La tela, trasportata dal colle alla chiesetta con una processione l’8 settembre del 1479, raffigura un’immagine di stile bizantineggiante. In questa la Vergine Maria è raffigurata con il volto inclinato verso il Figlio. Riportando in questo modo al Concilio di Efeso e al concetto di legame carne/sangue e Madre/Figlio di Dio. In alto, vi è l’iscrizione “Madre di Dio”.
L’icona taumaturga portò a un grande movimento di pietà popolare verso la chiesa in cui da quel momento in poi venne invocata la “Beata Vergine delle Grazie”. La nuova chiesa cominciò ad essere costruita il 12 aprile del 1495 e le celebrazioni cominciarono nel 1513, fino alla definitiva consacrazione nel 1520.
Nel diciottesimo secolo venne ristrutturata. Ci fu un prolungamento e un rialzamento nella navata, con la ristrutturazione del presbiterio e dell’abside, e il campanile fu sopraelevato.
In seguito fu aggiunto il pronao antistante la facciata, poggiato su quattro grandi colonne, venne rifatto il ponte sulla roggia che immette nella piazza. La cappella della Vergine venne decorata insieme al resto della chiesa. Venne infine dichiarata Basilica minore il 21 giugno 1922.
L’icona miracolosa della Vergine sarà così collocata in una cappella a sé stante, in seguito dedicata al beato Bonaventura da Forlì. In questa, oggi è custodito anche il crocifisso ligneo trecentesco donato dalle monache clarisse.

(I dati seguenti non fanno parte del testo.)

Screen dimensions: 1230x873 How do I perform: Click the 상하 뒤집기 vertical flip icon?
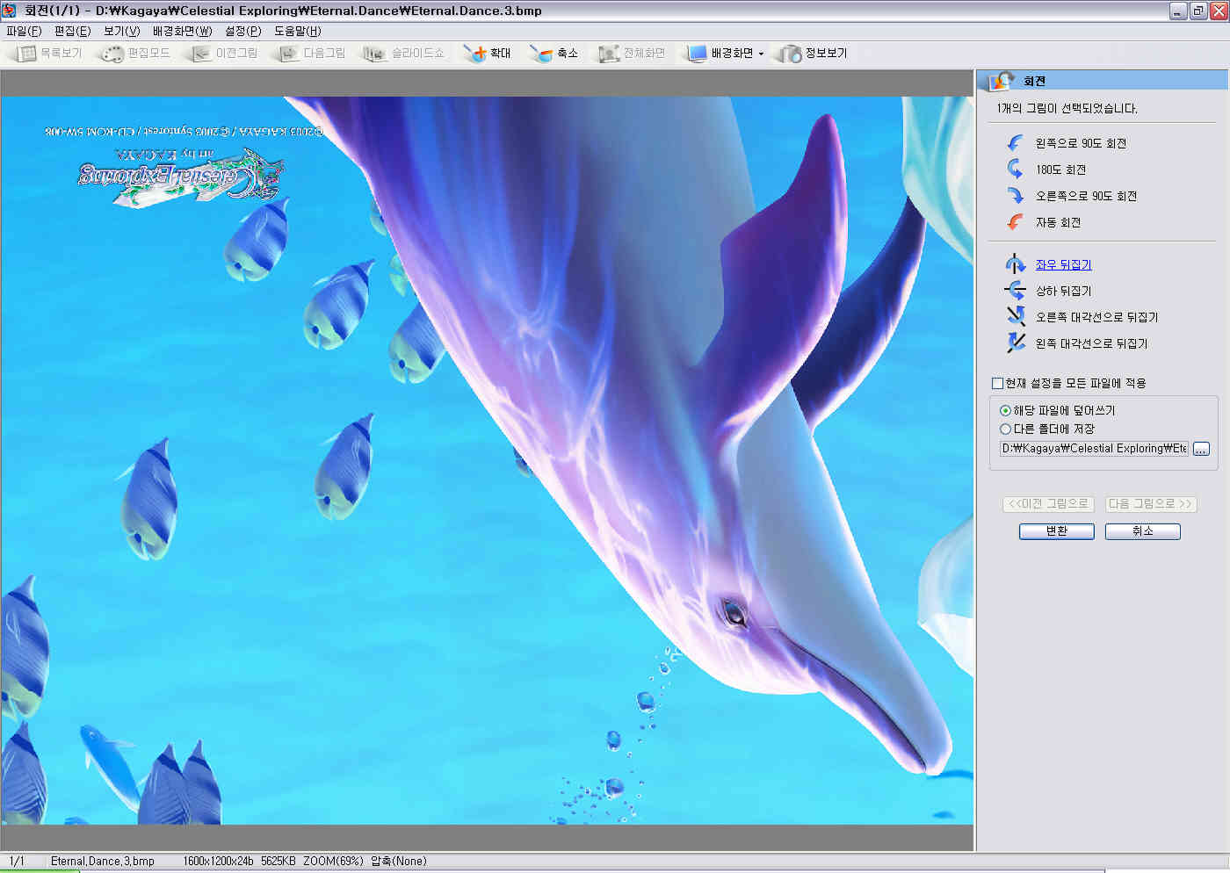pyautogui.click(x=1015, y=291)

Sopra l’Altare dell’Addolorata è posta la tela raffigurante l’Assunzione della Vergine, opera attribuita a Domenico Tintoretto. Sull’Altare delle Reliquie è invece situata la tela raffigurante il Martirio di sant’Orsola, attribuita a Domenico Tintoretto.

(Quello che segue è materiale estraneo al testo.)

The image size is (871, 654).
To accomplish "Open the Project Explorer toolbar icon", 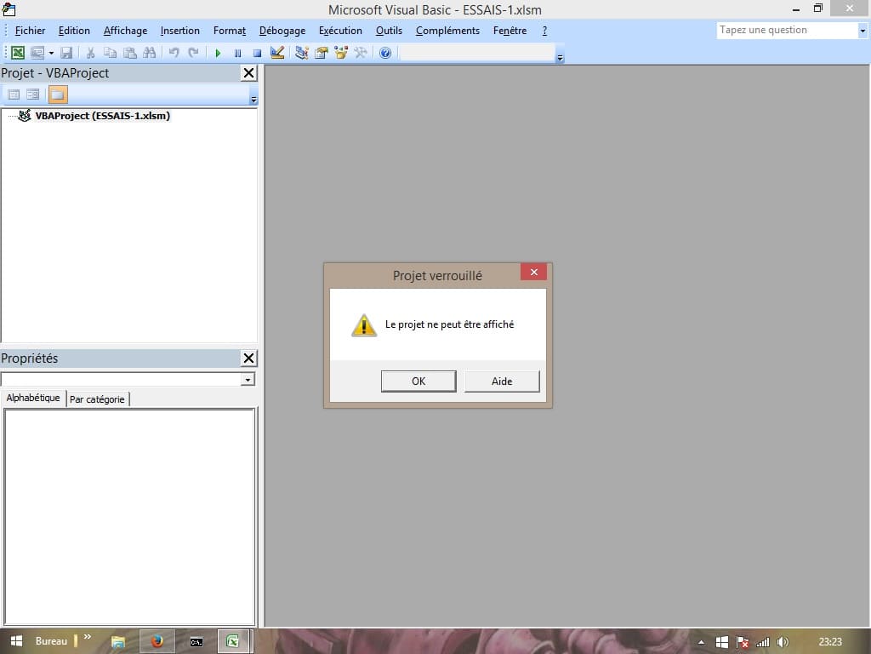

Sull’Altare dei sette Santi Fondatori invece vi è la tela raffigurante la Natività di Gesù, opera anch’essa attribuita a Domenico Tintoretto. Mentre infine sull’Altare di san Pellegrino Laziosi vi è la tela raffigurante la Natività di Maria, sempre del Tintoretto.
Nella Cappella della Madonna è posta la tomba di un erudito toscano del Cinquecento, Tommaso Porcacchi. L’uomo è vissuto a Venezia e deceduto a Udine nell’ottobre 1576. E fu probabilmente ospite dell’amico Ottaviano Manin. Manin lo fece seppellire in questo luogo sacro, con una lapide a sua memoria.
Il Comune di Udine, a sue spese, nel nel diciottesimo secolo fece costruire una nuova cappella. Al sedicesimo secolo risale invece l’attuale convento e il suo ampio chiostro luminoso. Che ancora oggi presenta un’architettura fondamentalmente cinquecentesca.
Tanto che i Servi di Maria in Udine sono ancora conosciuti come “i frati della Madonna delle Grazie”. Nonostante la loro presenza nel santuario abbia subito una lunga paura, dalle invasioni francesi del 1797 al ritorno il 2 luglio 1923.
Ancora oggi i frati accolgono i fedeli nell’ampia Penitenzieria, offrendo assistenza spirituale ai devoti e offrendo così il loro servizio alla Vergine. I numerosi ex voto testimoniano le Grazie che la Madonna ha concesso ai suoi fedeli, ricchi di devozione popolare e di affetto filiale.
Tra questi, ve ne sono alcuni molto antichi. Come ad esempio quella che i cittadini e i visitatori conoscono come la Maschera del diavolo, ovvero una armatura pregevole del quattrocento.